### TASK GOAL
Below are the records; give again exactly the line with "Image resolution: width=416", the line with "has height=191, width=259.", and each line that lies between them, and nothing besides.

START DATA

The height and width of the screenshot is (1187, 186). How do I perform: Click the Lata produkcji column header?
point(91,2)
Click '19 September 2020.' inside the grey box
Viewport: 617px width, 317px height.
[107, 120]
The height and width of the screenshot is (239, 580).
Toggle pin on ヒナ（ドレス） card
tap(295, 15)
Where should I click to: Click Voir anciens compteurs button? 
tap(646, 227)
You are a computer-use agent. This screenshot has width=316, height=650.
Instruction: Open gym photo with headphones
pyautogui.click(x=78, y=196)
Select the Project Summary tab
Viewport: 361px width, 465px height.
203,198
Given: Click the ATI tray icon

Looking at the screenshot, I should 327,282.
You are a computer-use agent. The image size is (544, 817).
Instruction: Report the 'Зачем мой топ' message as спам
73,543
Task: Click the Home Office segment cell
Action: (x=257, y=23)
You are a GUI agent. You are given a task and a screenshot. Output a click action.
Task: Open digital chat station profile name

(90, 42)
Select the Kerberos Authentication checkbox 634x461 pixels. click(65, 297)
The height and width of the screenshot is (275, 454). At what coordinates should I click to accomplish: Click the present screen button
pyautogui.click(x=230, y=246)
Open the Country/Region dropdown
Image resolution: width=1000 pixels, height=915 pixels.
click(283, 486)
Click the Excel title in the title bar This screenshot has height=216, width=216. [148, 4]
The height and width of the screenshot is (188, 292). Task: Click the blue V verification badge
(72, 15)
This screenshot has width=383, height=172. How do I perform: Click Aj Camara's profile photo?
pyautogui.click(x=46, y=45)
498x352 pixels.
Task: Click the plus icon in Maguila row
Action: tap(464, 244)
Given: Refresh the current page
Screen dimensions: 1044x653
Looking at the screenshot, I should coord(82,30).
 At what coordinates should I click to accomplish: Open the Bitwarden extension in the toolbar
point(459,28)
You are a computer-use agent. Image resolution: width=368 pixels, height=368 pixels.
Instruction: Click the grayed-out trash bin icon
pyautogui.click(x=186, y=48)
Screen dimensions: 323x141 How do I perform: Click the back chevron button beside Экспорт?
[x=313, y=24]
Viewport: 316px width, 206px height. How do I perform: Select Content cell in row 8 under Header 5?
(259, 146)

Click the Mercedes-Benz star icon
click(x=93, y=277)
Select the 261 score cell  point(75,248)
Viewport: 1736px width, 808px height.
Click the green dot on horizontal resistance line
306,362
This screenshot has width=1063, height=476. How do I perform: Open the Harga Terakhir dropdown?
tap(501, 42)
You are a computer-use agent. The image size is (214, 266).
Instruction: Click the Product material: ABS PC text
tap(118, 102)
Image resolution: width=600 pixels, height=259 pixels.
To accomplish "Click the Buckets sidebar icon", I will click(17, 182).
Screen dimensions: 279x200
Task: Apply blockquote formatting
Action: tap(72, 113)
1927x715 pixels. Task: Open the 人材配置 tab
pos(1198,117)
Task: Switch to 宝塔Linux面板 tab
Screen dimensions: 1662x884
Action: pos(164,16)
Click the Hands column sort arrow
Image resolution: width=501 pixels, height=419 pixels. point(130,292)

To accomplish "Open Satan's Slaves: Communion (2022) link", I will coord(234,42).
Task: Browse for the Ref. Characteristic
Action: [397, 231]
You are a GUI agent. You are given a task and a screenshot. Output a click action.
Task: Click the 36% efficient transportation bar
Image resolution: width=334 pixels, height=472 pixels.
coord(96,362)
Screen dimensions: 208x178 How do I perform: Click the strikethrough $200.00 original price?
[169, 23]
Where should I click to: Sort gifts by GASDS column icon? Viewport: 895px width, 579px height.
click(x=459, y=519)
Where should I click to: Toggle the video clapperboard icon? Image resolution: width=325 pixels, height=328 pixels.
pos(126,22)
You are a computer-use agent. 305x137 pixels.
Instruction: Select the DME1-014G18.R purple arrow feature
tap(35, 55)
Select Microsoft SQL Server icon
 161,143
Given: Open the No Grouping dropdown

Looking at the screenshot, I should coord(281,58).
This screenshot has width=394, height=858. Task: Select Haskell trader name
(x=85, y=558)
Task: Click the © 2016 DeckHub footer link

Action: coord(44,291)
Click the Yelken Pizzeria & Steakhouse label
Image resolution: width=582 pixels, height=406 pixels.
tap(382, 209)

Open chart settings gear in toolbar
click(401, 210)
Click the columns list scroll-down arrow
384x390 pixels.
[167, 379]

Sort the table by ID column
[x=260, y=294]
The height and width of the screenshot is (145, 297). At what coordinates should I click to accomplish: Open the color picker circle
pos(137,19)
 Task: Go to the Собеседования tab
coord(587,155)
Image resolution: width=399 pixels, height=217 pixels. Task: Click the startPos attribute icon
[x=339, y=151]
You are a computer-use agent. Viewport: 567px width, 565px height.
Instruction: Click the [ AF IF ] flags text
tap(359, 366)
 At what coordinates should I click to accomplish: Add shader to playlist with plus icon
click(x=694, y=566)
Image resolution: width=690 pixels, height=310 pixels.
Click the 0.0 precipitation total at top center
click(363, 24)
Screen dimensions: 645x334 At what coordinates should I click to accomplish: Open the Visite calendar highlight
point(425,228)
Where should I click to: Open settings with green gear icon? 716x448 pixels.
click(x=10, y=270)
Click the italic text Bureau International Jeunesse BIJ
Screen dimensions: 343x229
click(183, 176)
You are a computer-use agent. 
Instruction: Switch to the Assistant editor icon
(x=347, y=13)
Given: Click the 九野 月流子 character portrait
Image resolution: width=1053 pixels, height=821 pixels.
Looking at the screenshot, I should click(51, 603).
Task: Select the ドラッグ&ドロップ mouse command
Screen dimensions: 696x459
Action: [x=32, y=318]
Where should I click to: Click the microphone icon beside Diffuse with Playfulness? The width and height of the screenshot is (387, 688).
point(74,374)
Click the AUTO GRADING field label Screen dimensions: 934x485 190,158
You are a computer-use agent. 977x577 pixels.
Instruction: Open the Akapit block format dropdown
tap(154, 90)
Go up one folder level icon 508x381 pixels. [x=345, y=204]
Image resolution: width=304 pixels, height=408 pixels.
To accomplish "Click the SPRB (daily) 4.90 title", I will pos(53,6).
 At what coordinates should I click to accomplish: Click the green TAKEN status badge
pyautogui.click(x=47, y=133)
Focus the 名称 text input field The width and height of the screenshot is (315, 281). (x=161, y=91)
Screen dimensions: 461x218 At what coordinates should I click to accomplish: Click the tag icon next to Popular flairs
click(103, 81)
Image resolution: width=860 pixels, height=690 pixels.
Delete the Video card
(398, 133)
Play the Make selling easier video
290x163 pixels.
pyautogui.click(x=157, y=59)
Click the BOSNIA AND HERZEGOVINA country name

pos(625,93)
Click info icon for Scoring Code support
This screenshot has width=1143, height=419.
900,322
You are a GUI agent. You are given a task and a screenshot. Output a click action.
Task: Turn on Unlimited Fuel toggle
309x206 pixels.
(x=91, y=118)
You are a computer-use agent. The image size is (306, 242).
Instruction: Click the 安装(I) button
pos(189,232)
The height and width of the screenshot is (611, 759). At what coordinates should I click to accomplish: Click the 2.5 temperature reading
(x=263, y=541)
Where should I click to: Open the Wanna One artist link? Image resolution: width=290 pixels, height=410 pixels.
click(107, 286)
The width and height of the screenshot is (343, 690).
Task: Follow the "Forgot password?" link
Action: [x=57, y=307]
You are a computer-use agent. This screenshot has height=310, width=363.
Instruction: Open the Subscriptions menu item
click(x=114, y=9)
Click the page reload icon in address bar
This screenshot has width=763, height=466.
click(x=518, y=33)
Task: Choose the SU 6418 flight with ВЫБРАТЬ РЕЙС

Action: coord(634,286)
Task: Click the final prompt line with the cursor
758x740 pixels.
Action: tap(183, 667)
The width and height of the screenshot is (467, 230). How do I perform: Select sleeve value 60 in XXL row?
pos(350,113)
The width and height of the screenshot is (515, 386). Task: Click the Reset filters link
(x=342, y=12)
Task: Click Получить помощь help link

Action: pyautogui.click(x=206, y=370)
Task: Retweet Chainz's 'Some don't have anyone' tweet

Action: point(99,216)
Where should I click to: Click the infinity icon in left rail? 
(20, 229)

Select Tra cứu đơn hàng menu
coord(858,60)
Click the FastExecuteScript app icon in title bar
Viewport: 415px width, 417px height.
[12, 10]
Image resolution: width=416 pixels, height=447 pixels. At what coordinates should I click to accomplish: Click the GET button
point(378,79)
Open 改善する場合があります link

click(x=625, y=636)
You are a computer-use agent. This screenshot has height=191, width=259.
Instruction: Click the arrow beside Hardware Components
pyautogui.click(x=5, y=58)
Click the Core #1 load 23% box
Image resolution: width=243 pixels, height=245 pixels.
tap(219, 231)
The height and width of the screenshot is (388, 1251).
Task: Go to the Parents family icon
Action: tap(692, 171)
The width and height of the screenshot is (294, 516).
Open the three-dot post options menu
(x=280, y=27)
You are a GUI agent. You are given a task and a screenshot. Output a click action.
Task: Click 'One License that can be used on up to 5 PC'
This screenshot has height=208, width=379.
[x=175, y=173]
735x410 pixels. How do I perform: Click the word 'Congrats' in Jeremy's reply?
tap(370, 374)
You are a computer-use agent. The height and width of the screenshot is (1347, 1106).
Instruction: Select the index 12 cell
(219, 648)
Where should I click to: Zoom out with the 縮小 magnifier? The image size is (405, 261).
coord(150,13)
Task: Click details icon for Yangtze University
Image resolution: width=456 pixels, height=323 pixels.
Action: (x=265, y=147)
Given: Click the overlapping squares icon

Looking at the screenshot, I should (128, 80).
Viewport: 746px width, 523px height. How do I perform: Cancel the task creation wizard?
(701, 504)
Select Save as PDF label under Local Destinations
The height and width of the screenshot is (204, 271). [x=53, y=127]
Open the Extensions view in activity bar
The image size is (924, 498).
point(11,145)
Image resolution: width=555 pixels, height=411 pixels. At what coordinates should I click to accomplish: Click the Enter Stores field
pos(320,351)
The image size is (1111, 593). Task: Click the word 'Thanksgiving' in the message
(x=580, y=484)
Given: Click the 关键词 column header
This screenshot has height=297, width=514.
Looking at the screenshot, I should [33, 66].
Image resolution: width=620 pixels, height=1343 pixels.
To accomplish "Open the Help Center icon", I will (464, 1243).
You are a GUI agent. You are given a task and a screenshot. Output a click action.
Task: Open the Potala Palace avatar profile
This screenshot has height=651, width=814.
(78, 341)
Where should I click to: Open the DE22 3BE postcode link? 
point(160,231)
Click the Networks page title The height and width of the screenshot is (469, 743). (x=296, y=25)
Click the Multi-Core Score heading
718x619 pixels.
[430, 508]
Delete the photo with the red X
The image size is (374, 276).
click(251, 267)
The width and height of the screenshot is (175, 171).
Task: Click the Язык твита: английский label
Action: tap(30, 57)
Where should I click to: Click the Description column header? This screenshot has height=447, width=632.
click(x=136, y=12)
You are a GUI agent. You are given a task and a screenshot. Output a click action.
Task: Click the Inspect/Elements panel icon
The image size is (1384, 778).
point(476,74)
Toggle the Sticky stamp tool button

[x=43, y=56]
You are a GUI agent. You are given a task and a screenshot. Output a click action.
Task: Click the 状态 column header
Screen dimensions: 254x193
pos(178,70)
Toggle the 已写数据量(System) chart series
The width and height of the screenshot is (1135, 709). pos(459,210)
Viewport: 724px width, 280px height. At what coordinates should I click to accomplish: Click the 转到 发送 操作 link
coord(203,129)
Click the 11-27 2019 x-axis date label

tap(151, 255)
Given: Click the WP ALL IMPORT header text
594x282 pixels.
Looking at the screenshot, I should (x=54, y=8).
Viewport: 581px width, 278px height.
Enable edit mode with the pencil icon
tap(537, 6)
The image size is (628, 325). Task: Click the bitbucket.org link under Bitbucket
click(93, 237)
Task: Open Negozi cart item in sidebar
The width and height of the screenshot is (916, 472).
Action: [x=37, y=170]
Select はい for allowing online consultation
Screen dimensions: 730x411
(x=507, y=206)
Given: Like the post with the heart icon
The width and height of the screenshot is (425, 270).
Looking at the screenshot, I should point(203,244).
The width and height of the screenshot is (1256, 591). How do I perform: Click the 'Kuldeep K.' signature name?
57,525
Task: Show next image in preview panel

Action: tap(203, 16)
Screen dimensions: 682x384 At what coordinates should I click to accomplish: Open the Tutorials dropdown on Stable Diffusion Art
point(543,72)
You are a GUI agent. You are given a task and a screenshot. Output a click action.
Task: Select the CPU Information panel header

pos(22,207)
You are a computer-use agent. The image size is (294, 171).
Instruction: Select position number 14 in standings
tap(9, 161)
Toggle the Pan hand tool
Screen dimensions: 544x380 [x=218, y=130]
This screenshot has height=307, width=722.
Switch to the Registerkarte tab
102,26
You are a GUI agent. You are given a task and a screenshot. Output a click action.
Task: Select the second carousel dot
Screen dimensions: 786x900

END DATA

### RESPONSE FOR THIS EXERCISE
Image resolution: width=416 pixels, height=447 pixels. At what coordinates should I click to accomplish: Click the GET button
point(378,79)
Open 改善する場合があります link

click(x=625, y=636)
You are a computer-use agent. This screenshot has height=191, width=259.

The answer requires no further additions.